La plupart des douleurs liées au pied grec peuvent être évitées avec des gestes simples. Le choix des chaussures est le point le plus important.
Choisir les bonnes chaussures : le critère N°1
Une chaussure mal adaptée est la cause principale de l’inconfort. Votre objectif est de donner assez de place à votre deuxième orteil pour qu’il ne soit pas comprimé.
Voici ce qu’il faut regarder au moment de choisir une chaussure :
- La forme de l’avant-pied : Préférez les chaussures avec un bout large et spacieux, comme les bouts ronds ou carrés.
- Les chaussures pointues : Elles ne sont pas totalement interdites. Mais vous devez vérifier qu’elles sont assez longues et larges pour que votre deuxième orteil ne touche pas le bout.
- Les talons hauts : Il est conseillé de les éviter. Les talons hauts poussent tout le poids du corps vers l’avant du pied, ce qui augmente la pression sur le deuxième métatarse déjà surchargé.
Astuce pour la pointure : Mesurez toujours votre pointure en vous basant sur votre orteil le plus long. Pour un pied grec, c’est donc le deuxième orteil qui sert de référence, pas le gros orteil.
Soins et traitements pour prévenir l’inconfort
Si les bonnes chaussures ne suffisent pas, d’autres solutions existent pour soulager les douleurs. Le mieux est de consulter un podologue pour un avis personnalisé.
Voici les options les plus courantes :
- Les semelles orthopédiques : Des orthèses plantaires faites sur mesure peuvent mieux répartir les appuis sous votre pied et soulager la zone douloureuse.

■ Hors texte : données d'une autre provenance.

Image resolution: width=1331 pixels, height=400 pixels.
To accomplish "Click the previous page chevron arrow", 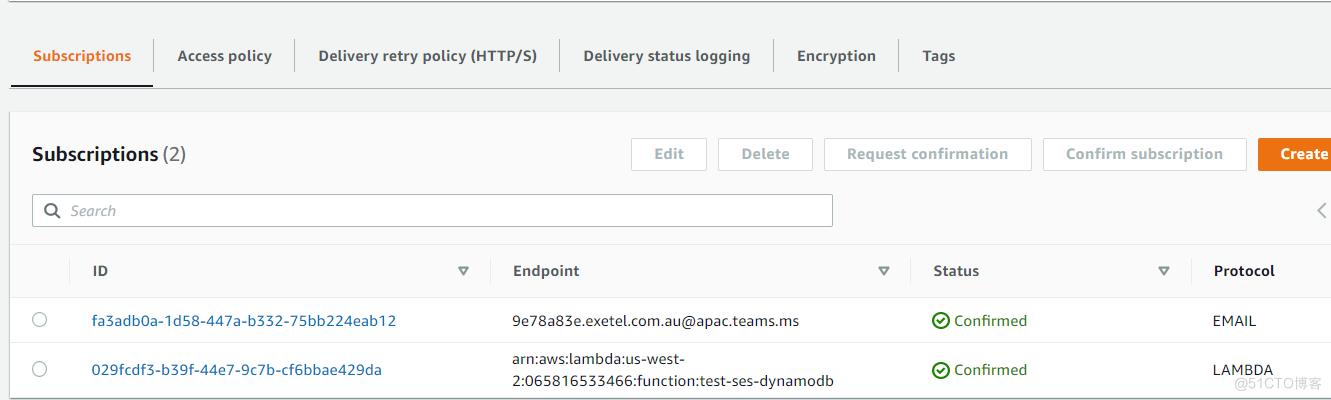I will tap(1321, 211).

- Les coussinets en silicone : En cas de douleur sous la tête du deuxième métatarse, un petit coussinet en silicone peut amortir la pression.
- Les soins de pédicurie : Un pédicure-podologue peut retirer la corne et les cors de manière professionnelle pour un soulagement immédiat.

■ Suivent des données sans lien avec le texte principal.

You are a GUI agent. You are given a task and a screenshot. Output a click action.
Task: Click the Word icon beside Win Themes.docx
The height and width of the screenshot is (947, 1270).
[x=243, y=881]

Quand faut-il envisager une opération du pied grec ?
L’opération chirurgicale est une solution de dernier recours. Elle est rarement nécessaire et n’est envisagée que si les douleurs sont intenses, persistantes et que les autres traitements (semelles, soins locaux) n’ont pas fonctionné.
L’objectif de l’intervention est de raccourcir le deuxième orteil ou de réaxer le métatarse pour éliminer la source du conflit avec la chaussure et mieux répartir la pression plantaire.
Cette opération se pratique le plus souvent en ambulatoire (vous rentrez chez vous le jour même) sous anesthésie locorégionale.
Origine et signification du pied grec
Beaucoup de gens se posent des questions sur l’origine du pied grec et sa signification. La première chose à savoir est que la forme de votre pied est le plus souvent héréditaire, comme la couleur de vos yeux.
Le nom « pied grec » vient des sculptures de la Grèce antique. Les artistes de l’époque représentaient souvent leurs dieux et déesses avec cette forme de pied, car elle était considérée comme un canon de beauté et d’harmonie. La Vénus de Milo, par exemple, a un pied grec.
Le nom vient aussi du fait que cette morphologie est très présente dans la population grecque. C’est donc une simple appellation historique et esthétique, sans autre signification particulière. Avoir un pied grec, égyptien ou carré ne définit pas votre personnalité.